Working from the listing below, pick each line containing the word "agent" and copy it.
Provided entries Block Start
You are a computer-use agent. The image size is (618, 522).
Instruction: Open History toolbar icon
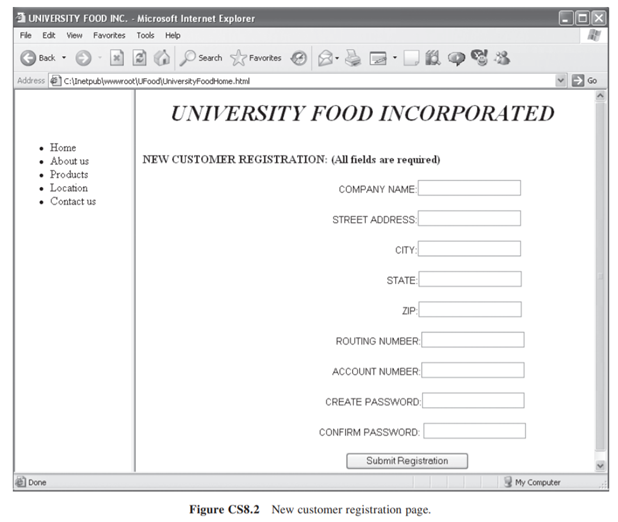[298, 58]
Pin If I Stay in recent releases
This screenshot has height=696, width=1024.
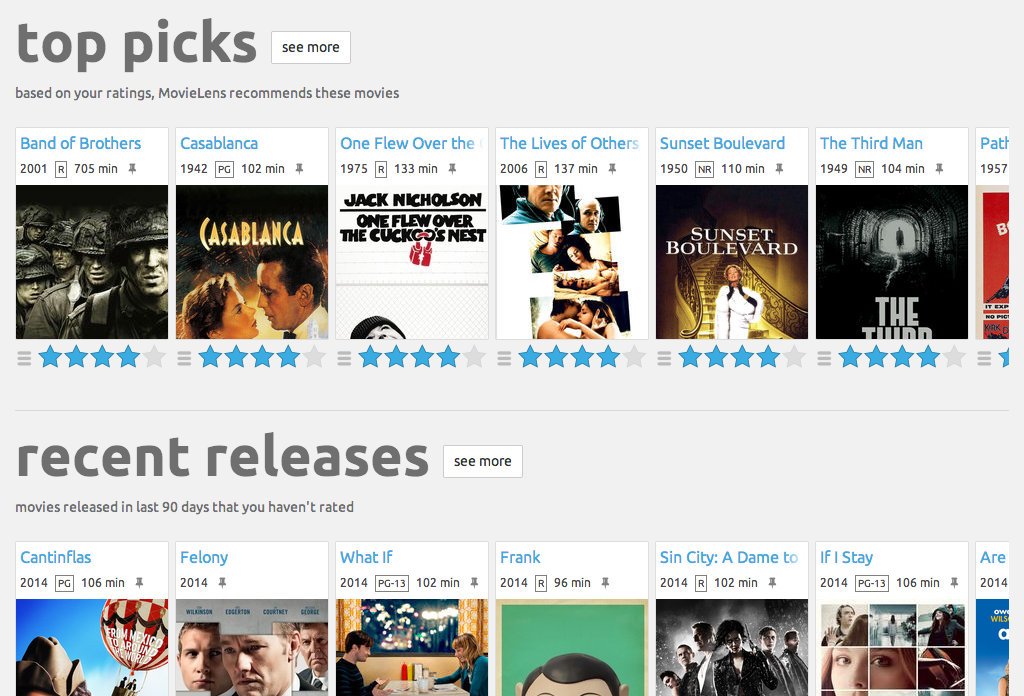click(x=954, y=583)
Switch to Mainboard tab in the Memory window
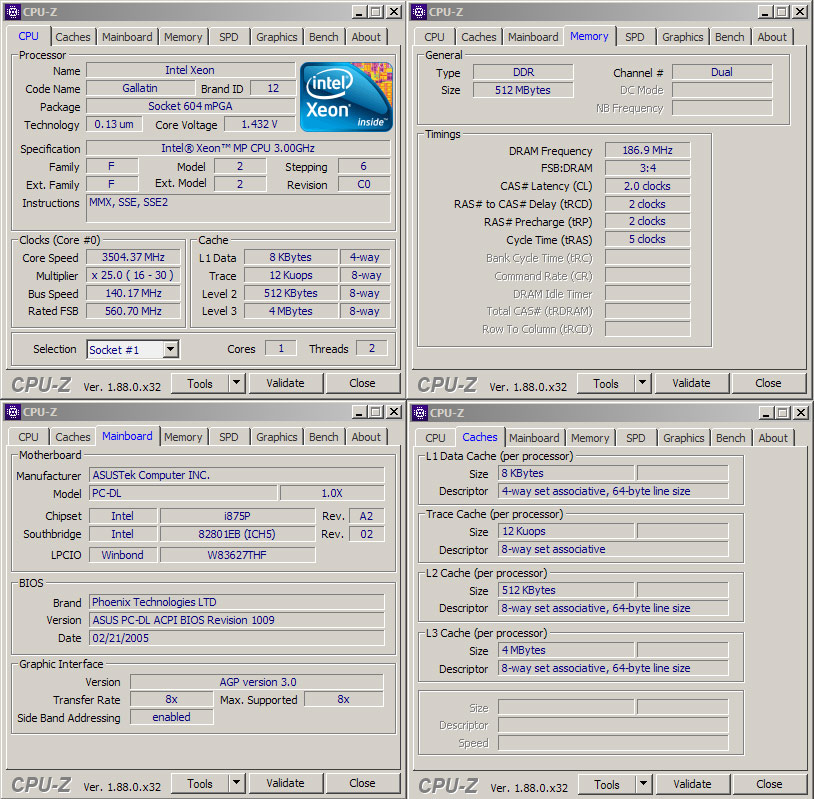 click(533, 37)
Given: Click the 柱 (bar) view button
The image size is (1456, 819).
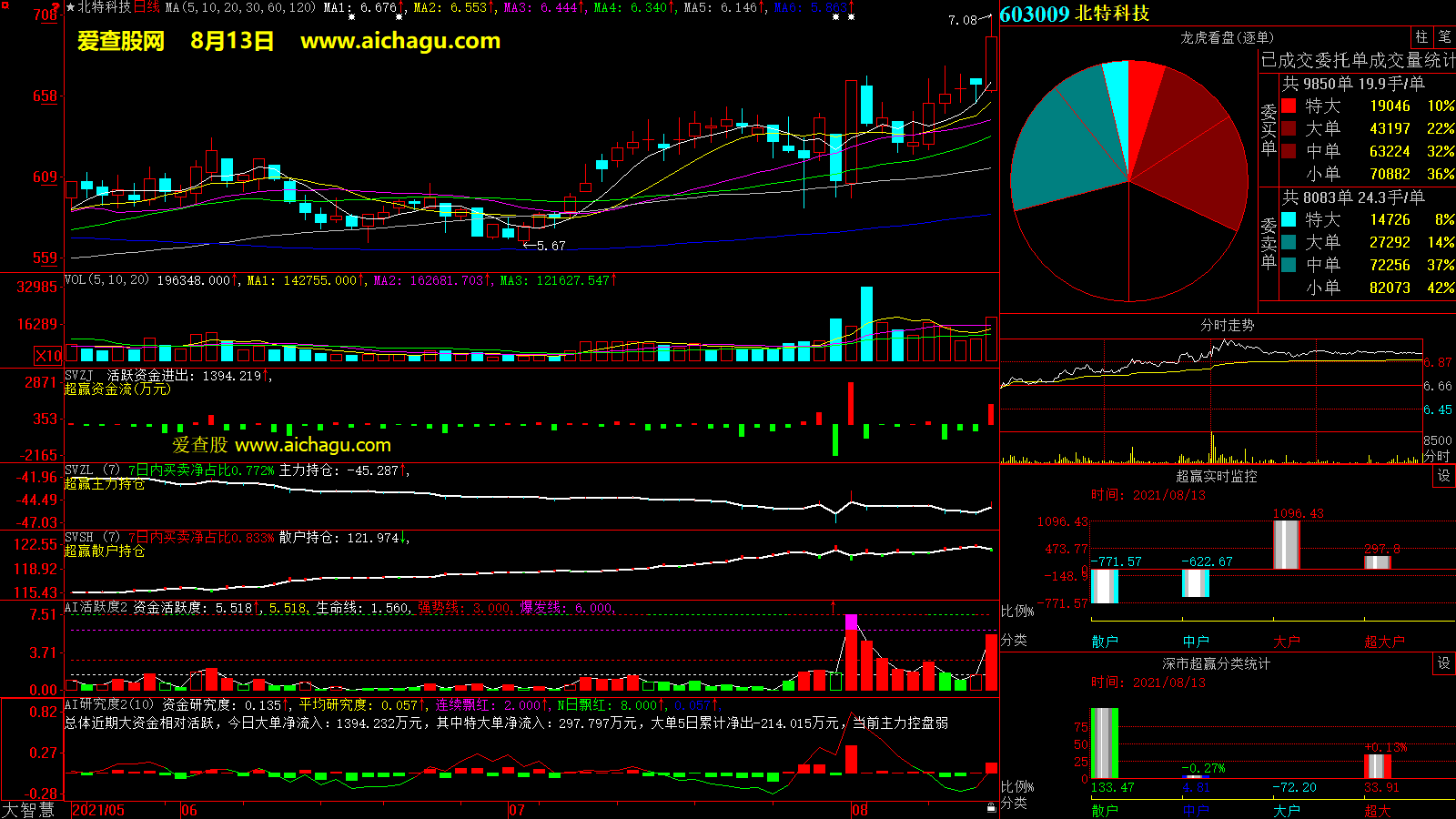Looking at the screenshot, I should click(x=1421, y=37).
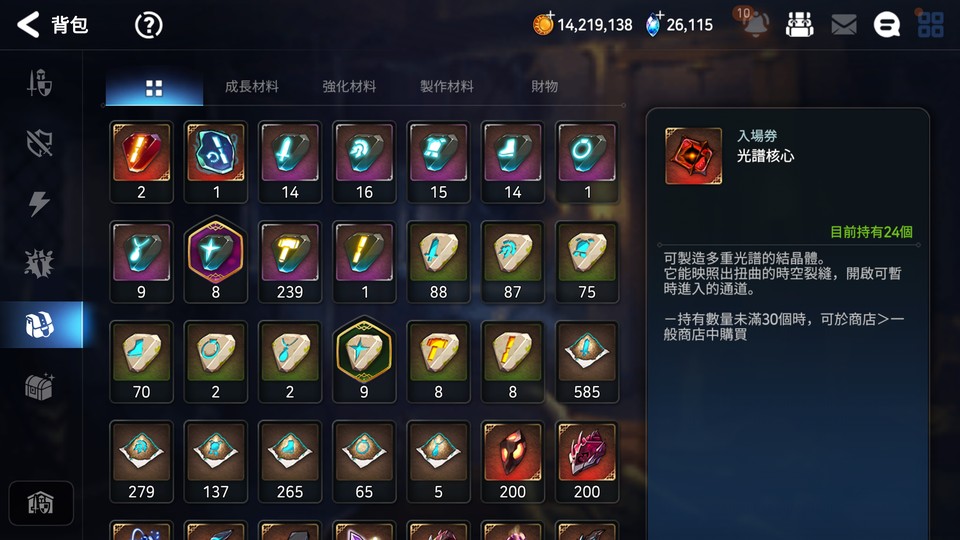
Task: Open the party members icon in top bar
Action: coord(800,25)
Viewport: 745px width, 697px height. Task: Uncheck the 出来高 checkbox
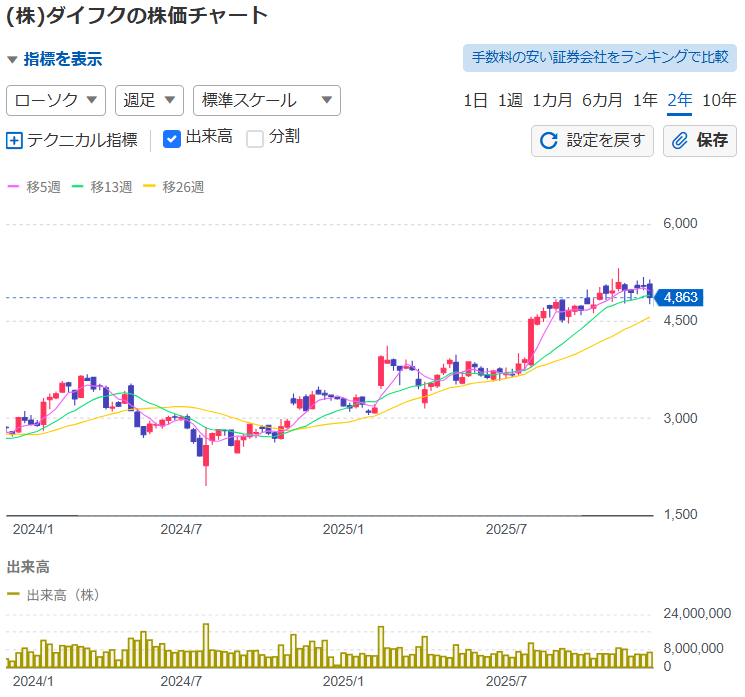click(x=171, y=139)
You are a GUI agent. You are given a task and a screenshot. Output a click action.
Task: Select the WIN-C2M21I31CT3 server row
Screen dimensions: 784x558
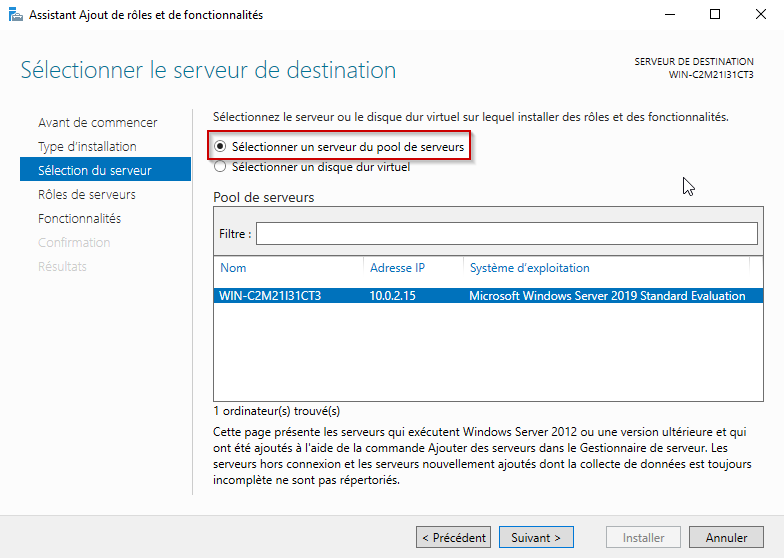(x=488, y=296)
Provided entries Block End
#### [Answer below]
You are a computer-use agent. The image size is (618, 522).
You are a GUI agent. You are given a task and a screenshot. Output a click action.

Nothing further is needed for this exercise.